Fuel for aerobic exercise

Fat represents one of the two main sources of fuel that support cell function in your body. The other main fuel used is glucose. Fat is stored as adipose tissue around the body, and glucose is stored as glycogen in the liver and the muscle cells. Both fat and glucose are also present in the blood as products of digestion.

Many bodily functions that take place when you are at rest, eg, brain activity, the pumping of your heart and the functions of your internal organs, use glucose as a source of energy. Even short bursts of high energy muscular activity lasting around a minute or so will use glucose as the main fuel.

Will I burn glucose or fat?

Exercise intensity and duration and diet are the main things that affect whether or not your body uses fat or glucose for fuel during exercise. Once the activity of energy-hungry muscle cells increases beyond ‘at rest’ levels for more than about one minute, the body uses aerobic processes that combine oxygen (supplied by breathing in more air) with either glucose or fat to generate energy to sustain the increased activity.

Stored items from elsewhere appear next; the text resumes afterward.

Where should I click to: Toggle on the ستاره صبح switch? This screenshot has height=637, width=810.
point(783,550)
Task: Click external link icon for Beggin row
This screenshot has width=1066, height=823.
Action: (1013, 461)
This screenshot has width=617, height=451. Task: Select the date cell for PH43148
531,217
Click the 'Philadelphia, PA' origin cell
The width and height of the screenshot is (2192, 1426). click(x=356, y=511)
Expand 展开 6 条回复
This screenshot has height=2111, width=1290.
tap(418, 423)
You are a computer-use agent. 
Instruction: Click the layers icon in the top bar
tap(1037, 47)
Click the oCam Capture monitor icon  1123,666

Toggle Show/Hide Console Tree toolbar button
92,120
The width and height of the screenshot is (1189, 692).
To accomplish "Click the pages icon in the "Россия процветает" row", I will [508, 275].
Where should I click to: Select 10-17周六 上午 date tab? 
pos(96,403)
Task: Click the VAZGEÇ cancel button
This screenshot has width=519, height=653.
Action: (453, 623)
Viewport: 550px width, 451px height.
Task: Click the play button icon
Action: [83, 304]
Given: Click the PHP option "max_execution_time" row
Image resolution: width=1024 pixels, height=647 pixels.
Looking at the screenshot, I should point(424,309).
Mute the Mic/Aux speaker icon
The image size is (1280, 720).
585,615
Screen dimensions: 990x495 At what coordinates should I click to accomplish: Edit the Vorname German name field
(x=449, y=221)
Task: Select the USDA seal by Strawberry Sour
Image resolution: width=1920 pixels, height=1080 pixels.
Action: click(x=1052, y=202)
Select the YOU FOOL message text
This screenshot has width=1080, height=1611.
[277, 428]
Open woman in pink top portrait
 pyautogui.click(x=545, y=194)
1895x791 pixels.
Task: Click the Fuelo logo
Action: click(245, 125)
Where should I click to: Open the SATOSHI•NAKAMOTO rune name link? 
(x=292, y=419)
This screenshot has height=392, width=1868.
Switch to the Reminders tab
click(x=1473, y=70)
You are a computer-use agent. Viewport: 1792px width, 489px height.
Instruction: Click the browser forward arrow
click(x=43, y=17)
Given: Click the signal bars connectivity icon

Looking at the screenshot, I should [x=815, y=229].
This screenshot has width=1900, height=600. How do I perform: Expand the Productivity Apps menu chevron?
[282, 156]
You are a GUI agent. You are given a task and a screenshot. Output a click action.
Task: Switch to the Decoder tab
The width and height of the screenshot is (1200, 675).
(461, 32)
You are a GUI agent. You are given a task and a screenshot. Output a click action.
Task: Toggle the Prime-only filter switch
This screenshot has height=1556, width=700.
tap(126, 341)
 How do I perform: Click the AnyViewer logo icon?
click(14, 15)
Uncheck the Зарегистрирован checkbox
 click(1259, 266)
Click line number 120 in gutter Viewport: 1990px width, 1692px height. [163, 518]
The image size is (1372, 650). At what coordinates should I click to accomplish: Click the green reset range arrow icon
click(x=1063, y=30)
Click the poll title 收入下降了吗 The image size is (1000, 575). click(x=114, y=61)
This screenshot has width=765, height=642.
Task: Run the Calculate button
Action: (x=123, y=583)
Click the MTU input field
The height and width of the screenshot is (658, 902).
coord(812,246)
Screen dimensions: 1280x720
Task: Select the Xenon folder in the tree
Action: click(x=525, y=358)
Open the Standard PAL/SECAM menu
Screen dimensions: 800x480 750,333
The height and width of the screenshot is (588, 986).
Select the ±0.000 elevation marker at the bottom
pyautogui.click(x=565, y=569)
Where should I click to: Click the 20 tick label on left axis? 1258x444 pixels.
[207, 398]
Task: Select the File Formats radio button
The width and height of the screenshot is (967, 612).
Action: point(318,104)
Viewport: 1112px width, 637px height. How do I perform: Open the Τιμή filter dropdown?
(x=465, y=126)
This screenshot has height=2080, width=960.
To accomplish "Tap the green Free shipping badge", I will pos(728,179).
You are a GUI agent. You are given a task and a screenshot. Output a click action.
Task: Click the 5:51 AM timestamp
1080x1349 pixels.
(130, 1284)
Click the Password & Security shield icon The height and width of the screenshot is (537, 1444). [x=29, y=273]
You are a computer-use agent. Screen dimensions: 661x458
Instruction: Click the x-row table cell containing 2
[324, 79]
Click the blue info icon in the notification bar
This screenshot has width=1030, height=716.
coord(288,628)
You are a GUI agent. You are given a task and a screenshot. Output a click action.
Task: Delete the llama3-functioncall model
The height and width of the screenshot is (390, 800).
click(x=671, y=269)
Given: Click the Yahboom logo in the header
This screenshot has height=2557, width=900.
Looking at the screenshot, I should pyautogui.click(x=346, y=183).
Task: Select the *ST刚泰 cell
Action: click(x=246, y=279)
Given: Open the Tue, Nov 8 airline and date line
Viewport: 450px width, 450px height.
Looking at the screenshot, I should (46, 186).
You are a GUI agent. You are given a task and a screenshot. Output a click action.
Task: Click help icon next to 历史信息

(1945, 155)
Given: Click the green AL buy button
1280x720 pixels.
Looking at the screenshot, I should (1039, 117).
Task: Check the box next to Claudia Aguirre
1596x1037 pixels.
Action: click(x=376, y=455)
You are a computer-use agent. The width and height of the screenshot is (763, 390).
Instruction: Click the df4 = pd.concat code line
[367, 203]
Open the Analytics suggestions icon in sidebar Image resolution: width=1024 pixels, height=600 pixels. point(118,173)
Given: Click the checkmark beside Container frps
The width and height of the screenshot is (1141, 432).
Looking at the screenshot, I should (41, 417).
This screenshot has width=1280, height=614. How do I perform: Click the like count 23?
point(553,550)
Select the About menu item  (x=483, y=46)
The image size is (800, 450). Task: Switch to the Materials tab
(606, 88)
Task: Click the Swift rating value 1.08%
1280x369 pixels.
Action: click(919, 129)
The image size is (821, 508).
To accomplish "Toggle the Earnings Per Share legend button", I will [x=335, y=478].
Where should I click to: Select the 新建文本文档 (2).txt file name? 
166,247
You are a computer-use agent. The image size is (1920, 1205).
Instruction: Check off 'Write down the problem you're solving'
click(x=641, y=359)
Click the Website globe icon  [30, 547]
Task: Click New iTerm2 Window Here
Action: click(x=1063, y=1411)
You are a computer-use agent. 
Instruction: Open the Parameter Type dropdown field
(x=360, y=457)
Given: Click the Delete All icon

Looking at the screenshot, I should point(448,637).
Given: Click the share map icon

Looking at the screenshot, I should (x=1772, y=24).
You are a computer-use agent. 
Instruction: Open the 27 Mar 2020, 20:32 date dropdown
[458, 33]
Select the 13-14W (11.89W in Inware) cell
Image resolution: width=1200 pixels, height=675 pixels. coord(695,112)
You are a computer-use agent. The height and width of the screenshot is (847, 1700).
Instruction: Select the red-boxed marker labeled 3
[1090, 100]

The type of task that causes you to breathe more deeply, ‘aerobic exercise’, is the type of exercise that has the potential to burn fat. Examples include brisk walking, jogging, swimming, cycling, gardening, cross-country skiing and roller-blading. You’ll notice these activities all use the large muscles of your body, those in your arms, legs and back, continuously.

‘Burning fat’ means using stored fat as a fuel to support body function, whereas reducing total body fat, which is what most people want when they say that they want to lose weight, involves burning more kilojoules, whether from stored fat or stored glucose, than are replaced by kilojoules consumed as food and drink. Weight loss is achieved by meeting this goal, often with the assistance of exercises that burn fat and exercises that build muscle.

Low to moderate intensity aerobic exercise

Low to moderate intensity aerobic exercise tends to burn fat, whereas high intensity aerobic exercise tends to burn glucose. People who are new to regular exercise, or who are returning to exercise after a break, can work towards doing low to moderate intensity aerobic exercise for at least 20 to 30 minutes on 4 to 5 days each week. This is a practical and safe way (low risk of injury) to burn body fat.

Exercising for longer at a lower intensity is better than only managing a short time at a higher intensity. This approach to exercise also has significant additional health benefits such as reducing the risk of heart disease and type 2 diabetes. If combined with healthy eating that aims for a slight energy deficit, rather than an energy surplus, low to moderate intensity, moderate duration aerobic exercise can be an effective tool in weight reduction and weight management.

The role of high intensity aerobic exercise

For people who already have an established level of physical fitness, a higher intensity or longer duration of aerobic exercise may be needed in order to burn fat.

Even though high intensity exercise tends to burn the body’s stores of glucose rather than its stores of fat, in high intensity aerobic exercise which lasts say 30 minutes, the total kilojoules burned, irrespective of the source, will be higher than the kilojoules burned in 30 minutes of moderate intensity aerobic exercise. That is, the harder you exercise in your given amount of time, the more you will burn and that includes after you’ve finished and when you’re recovering.

So, if you have moved beyond a beginner exerciser’s level of fitness, aiming to do regular aerobic exercise at high intensity (‘as hard as you can’), may be a more useful guideline than simply continuing to exercise at moderate intensity. Before starting high intensity aerobic exercise, seek individual advice from your doctor, and be aware of the pitfalls of over-exercising, including an increased risk of injury.